In precise mathematical terms, a set of ordered pairs is a binary relation. The definition is as follows: A binary relation over two sets A and B is a subset of the Cartesian product of A and B. In other words, a binary relation is a set of ordered pairs (a, b) such that the first element a comes from A and the second element b comes from B.

The relational model consists of five components:

An extensible collection of scalar types, including in particular the BOOLEAN type.
A relation type generator and the intended interpretation of relations of the types so generated.
Facilities for defining relation types generated by the aforementioned generator.
A relation assignment operator for assigning relation values to relation variables.
A relationally complete, general-purpose set of relational operators for deriving relation values.
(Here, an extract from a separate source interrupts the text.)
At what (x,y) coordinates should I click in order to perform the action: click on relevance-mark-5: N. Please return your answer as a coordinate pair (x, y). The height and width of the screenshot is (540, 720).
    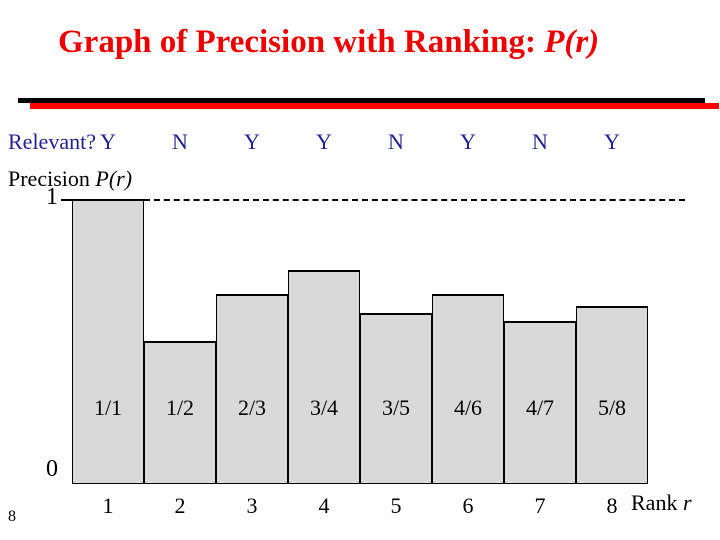
    Looking at the image, I should click on (396, 142).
The following is the scientific method:

Empirically observe a particular phenomenon
Construct a theory or hypothesis to explain the phenomenon
Use the theory to make predictions
Test the accuracy of the predictions
Refine the theory based on the test results
Iterate as above

Appendix B: SQL Departures from the Relational Model

SQL often does not treat views as tables.
SQL’s support for view updating is very weak, ad-hoc, and incomplete.
SQL is based on three-valued logic, whereas the relational model is based on two-valued logic.
…

Appendix C: A Relational Approach to Missing Information

Notes & Reflections

The primary method for handling missing information in the SQL standard is NULL values. Advantages: simple and intuitive, storage-efficient (no additional storage overhead), widely supported. Disadvantages: the complexity of three-valued logic (true, false, unknown complicates query logic), semantic ambiguity (unable to distinguish between different meanings such as “unknown”, “inapplicable”, etc.).